How Scleroderma Changed My Identity

Neetu, 42 was a software consultant before the onset of Scleroderma transformed her life and identity. She describes her lived experience with Scleroderma, her challenges and the lifestyle changes that work for her. She is now co-founder Scleroderma India. 

Please tell us a bit about your condition, when were you diagnosed, the early symptoms?

In Jan 2006, I saw my fingers turning blue in extreme cold, but I ignored them. And during the same year, I started having breathing issues, but did not think about it much as I have a family history of asthma. My doctor prescribed an inhaler and I went on with my life. Also, I had fingers swelling especially my thumbs, which I did not pay much attention at that time.

हिंदी में पढ़ें: स्क्लेरोडर्मा ने मेरी पहचान कैसे बदली

I shifted cities for a job in Nov 2006 and I started having dry cough daily. Immediately I started Homeopathic medicines for the same but the relief was short lived. I also started having stomach pain and indigestion issues. Went from doctor to doctor but even after an ultrasound I was told it’s normal gastric problem and nothing to worry about.

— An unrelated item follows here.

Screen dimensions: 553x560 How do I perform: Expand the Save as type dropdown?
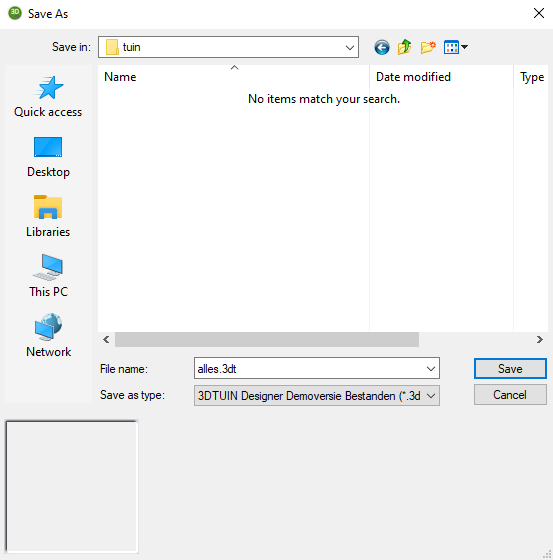tap(431, 396)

I then consulted senior doctors at Wockhardt Hospital Bangalore and after a long series of tests I was diagnosed with Bronchitis, for which medicines were given. Besides that, Acid Reflux was being diagnosed which was a new term for me. I was immediately put onto Acidity tablets and was advised a few lifestyle changes.

Breathing issues were still bothering a lot, so I shifted back to Delhi and under the supervision of my family doctor and with an Inhaler my condition stabilized. Another issue which was bothering me was constant weight gain. Even after a good exercise regime I was unable to lose weight. After a series of tests, I was diagnosed with Hypothyroidism. This was in 2008.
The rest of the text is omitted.